ACTE DEUXIÈME - SCÈNE I
Séide, Palmire.
Palmire
Dans ma prison cruelle est-ce un dieu qui te guide ?
Mes maux sont-ils finis ? Te revois-je, Séide ?
Séide
ô charme de ma vie et de tous mes malheurs !
Palmire, unique objet qui m'a coûté des pleurs,
depuis ce jour de sang qu'un ennemi barbare,
près des camps du prophète, aux bords du Saïbare,
vint arracher sa proie à mes bras tout sanglants ;
qu'étendu loin de toi sur des corps expirants,
mes cris mal entendus sur cette infâme rive
invoquèrent la mort sourde à ma voix plaintive,
ô ma chère Palmire, en quel gouffre d'horreur
tes périls et ma perte ont abîmé mon coeur !
Que mes feux, que ma crainte, et mon impatience,
accusaient la lenteur des jours de la vengeance !
Que je hâtais l'assaut si longtemps différé,
cette heure de carnage, où, de sang enivré,
je devais de mes mains brûler la ville impie
où Palmire a pleuré sa liberté ravie !
Enfin de Mahomet les sublimes desseins,
que n'ose approfondir l'humble esprit des humains,
ont fait entrer Omar en ce lieu d'esclavage ;
je l'apprends, et j'y vole. On demande un otage ;
j'entre, je me présente ; on accepte ma foi,
et je me rends captif, ou je meurs avec toi.
Palmire
Séide, au moment même, avant que ta présence
vînt de mon désespoir calmer la violence,
je me jetais aux pieds de mon fier ravisseur.
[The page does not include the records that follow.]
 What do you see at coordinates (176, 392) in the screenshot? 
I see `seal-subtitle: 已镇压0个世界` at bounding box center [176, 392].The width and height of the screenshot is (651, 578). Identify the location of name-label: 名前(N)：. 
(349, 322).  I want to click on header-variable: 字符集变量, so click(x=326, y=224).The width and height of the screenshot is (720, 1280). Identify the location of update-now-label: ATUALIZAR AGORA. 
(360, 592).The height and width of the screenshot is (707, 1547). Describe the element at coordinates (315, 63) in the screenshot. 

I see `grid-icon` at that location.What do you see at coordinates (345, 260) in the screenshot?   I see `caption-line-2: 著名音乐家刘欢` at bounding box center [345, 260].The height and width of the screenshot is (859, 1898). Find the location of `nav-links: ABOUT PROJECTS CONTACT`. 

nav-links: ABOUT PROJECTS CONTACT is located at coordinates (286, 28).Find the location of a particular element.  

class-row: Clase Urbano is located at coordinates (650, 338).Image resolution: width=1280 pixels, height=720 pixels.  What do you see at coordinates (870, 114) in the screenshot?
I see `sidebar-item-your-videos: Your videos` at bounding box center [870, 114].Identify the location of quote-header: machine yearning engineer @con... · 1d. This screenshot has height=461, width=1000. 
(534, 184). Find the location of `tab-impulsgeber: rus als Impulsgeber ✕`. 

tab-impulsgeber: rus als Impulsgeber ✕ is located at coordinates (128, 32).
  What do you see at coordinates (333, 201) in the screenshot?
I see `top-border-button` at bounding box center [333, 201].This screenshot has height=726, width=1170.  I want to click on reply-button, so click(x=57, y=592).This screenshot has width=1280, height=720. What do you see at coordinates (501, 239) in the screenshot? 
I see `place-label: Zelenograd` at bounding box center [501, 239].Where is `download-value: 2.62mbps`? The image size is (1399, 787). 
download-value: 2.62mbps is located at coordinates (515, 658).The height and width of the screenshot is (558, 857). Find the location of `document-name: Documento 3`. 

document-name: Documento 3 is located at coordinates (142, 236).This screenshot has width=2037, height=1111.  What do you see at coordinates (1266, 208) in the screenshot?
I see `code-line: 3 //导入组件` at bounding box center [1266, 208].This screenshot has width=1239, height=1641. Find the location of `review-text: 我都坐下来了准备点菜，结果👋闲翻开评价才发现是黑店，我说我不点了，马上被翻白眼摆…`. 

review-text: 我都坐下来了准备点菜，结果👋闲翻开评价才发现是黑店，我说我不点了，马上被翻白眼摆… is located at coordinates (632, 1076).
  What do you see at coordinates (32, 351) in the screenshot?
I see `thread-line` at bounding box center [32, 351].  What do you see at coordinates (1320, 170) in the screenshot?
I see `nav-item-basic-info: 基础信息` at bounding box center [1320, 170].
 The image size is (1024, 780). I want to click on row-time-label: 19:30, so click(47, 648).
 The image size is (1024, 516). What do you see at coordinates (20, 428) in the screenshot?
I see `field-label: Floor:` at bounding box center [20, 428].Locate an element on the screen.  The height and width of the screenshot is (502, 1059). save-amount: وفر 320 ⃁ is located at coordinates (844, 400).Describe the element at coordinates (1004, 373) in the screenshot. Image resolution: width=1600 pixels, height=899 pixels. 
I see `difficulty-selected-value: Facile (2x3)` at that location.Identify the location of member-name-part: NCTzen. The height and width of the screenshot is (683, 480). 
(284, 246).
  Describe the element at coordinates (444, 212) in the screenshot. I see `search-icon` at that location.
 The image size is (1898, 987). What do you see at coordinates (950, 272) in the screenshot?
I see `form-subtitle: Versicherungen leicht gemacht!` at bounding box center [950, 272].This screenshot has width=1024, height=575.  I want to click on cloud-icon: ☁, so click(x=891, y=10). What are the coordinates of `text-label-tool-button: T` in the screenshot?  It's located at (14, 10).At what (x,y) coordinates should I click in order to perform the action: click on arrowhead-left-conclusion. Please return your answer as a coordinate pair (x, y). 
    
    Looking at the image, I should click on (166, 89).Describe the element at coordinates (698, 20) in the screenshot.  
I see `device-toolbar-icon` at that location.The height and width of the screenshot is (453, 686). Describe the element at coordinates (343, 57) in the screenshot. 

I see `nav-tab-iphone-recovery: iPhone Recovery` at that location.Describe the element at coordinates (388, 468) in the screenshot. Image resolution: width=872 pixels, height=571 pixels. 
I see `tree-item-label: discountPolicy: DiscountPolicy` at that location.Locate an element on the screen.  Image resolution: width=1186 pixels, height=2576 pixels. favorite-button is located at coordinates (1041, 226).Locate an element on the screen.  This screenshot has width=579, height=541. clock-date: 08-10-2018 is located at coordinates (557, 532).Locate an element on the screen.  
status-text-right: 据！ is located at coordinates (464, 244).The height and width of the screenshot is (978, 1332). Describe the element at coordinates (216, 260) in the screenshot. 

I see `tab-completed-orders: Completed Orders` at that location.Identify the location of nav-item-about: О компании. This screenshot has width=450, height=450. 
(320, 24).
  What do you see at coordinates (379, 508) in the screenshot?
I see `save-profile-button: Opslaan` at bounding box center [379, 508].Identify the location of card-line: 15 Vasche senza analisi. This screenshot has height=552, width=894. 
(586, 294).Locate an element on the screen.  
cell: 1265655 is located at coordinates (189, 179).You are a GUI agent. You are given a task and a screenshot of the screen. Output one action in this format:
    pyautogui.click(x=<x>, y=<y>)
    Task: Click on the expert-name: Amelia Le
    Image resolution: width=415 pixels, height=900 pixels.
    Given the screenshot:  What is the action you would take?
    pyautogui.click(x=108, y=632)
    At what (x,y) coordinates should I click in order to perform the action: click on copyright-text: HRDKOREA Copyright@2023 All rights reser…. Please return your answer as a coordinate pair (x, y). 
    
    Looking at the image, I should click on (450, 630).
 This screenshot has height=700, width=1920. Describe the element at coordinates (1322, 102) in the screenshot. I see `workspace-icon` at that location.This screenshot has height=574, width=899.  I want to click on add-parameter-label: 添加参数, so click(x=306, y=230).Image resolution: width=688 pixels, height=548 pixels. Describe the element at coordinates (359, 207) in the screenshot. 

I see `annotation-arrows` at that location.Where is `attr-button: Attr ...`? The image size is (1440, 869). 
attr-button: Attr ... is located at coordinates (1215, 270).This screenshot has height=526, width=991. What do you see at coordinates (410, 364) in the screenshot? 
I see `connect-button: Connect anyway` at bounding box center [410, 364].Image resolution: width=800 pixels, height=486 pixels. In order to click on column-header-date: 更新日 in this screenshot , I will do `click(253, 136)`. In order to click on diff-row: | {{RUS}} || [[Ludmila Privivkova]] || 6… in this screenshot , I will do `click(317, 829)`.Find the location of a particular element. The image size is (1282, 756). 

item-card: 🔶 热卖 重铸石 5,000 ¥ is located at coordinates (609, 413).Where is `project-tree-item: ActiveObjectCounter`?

Vous voyez, ai-je dit, les secrets de mon coeur ;
ma vie est dans les camps dont vous m'avez tirée ;
rendez-moi le seul bien dont je suis séparée.
Mes pleurs, en lui parlant, ont arrosé ses pieds ;
ses refus ont saisi mes esprits effrayés.
J'ai senti dans mes yeux la lumière obscurcie ;
mon coeur, sans mouvement, sans chaleur, et sans vie,
d'aucune ombre d'espoir n'était plus secouru ;
tout finissait pour moi, quand Séide a paru.
Séide
Quel est donc ce mortel insensible à tes larmes ?
Palmire
C'est Zopire : il semblait touché de mes alarmes ;
mais le cruel enfin vient de me déclarer
que des lieux où je suis rien ne peut me tirer.
Séide
Le barbare se trompe ; et Mahomet mon maître,
et l'invincible Omar, et moi-même peut-être
car j'ose me nommer après ces noms fameux,
pardonne à ton amant cet espoir orgueilleux,
nous briserons ta chaîne, et tarirons tes larmes.
Le dieu de Mahomet, protecteur de nos armes,
le dieu dont j'ai porté les sacrés étendards,
le dieu qui de Médine a détruit les remparts,
renversera la Mecque à nos pieds abattue.
Omar est dans la ville, et le peuple à sa vue
n'a point fait éclater ce trouble et cette horreur
qu'inspire aux ennemis un ennemi vainqueur ;
au nom de Mahomet un grand dessein l'amène.
Palmire
Mahomet nous chérit ; il briserait ma chaîne ;
il unirait nos coeurs ; nos coeurs lui sont offerts ;
mais il est loin de nous, et nous sommes aux fers.